A moment to breathe, swallow hard, trying to deflect the painful ink-blots of memory that come leaking through, unbidden. Burning in the corners of his eyes. He shouldn't be thinking anything like that, directly after the guy fucking floored him with a hard tackle, the pair of them skidding in the leaves, and nearly choked the truth out of him with hands wrapped around his throat. What kind of person does that make him, when he can look at all the shit Jay's done and think, well, no big deal?
Maybe it's the fact that Jay simply never meant any of it. Like he doesn't quite know how to gauge his actions when they don't occur strictly in a vacuum.
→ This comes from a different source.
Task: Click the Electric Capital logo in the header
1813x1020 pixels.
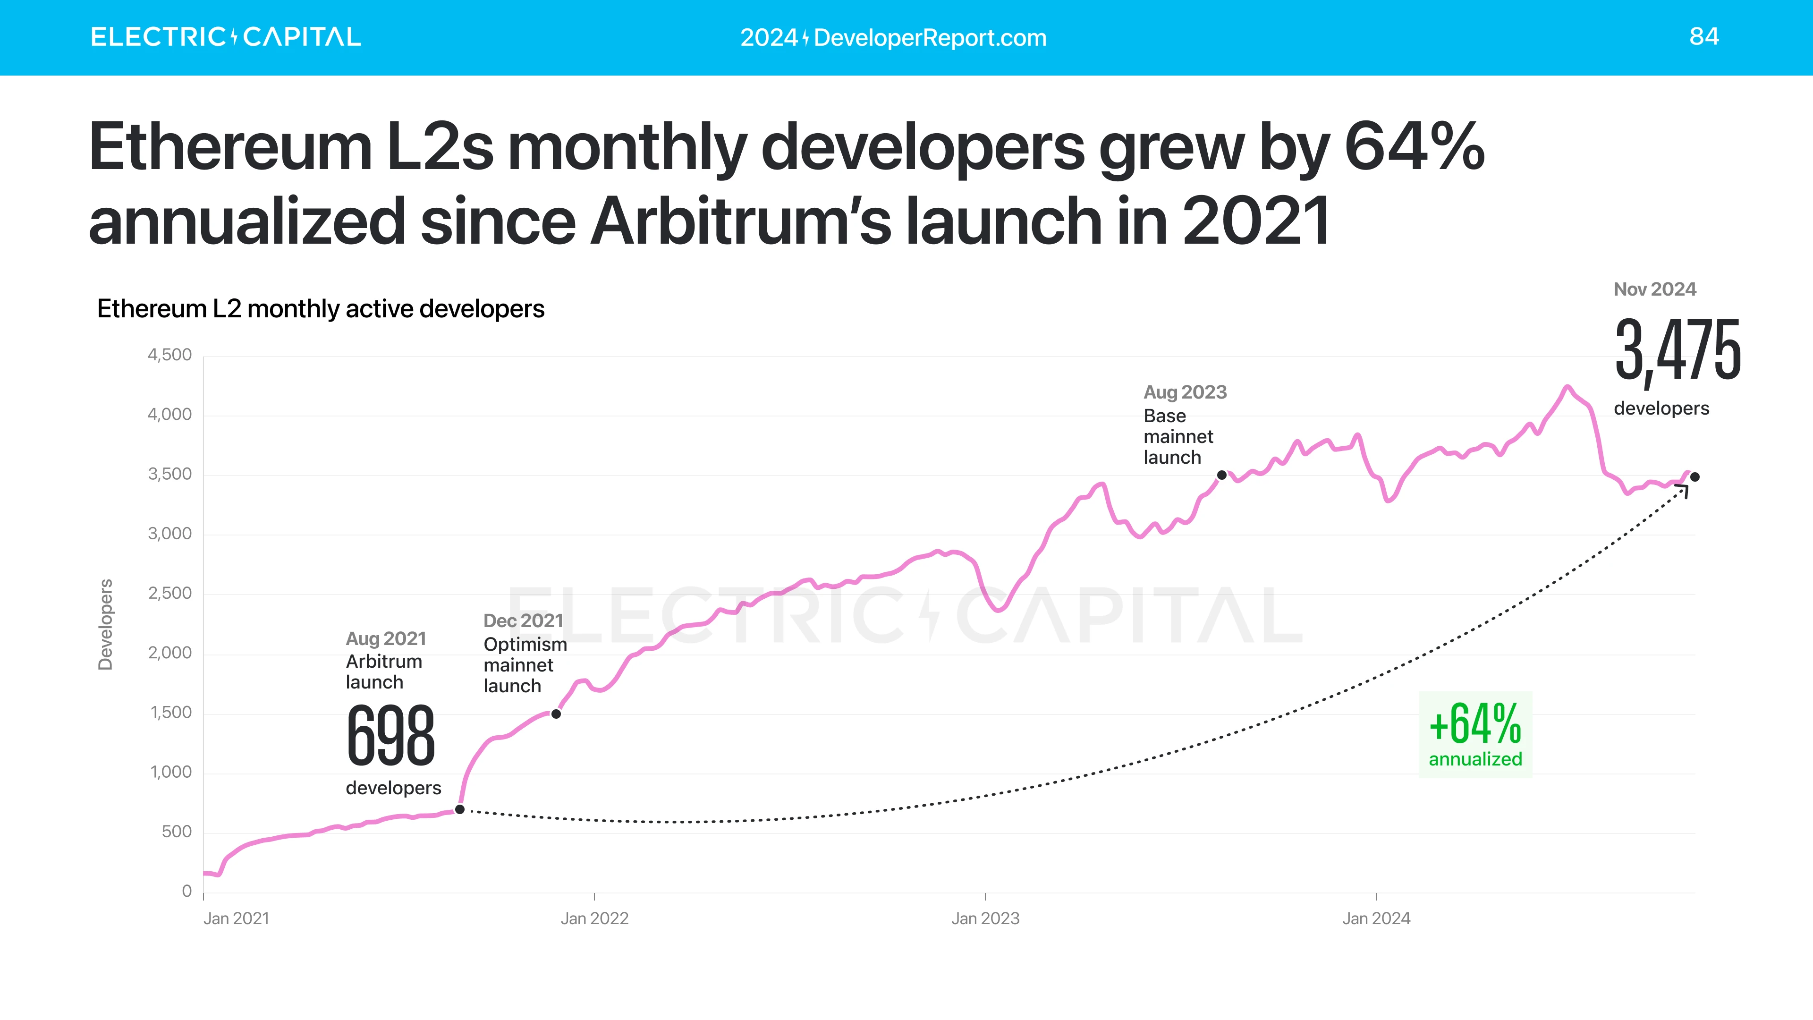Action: click(x=225, y=37)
Like he doesn't anticipate there being consequences, doesn't anticipate being the sort of person that matters enough for something like that to effect lasting weight.
Up to and including the way it all ended.
It takes several moments of breathing, of breathing, through his nose and in and out in shaky spurts before he can ease the trembling in his fingers.]
[That's... well. She's not exactly surprised, but it also wasn't entirely expected. Mostly because she isn't sure whether she believes Tim or not. This isn't a he is a liar kind of thing. This is an unreliability of humans especially when emotions and survivor's guilt gets involved thing.
It takes her a moment to respond too. She wants to be sure she's saying this right.]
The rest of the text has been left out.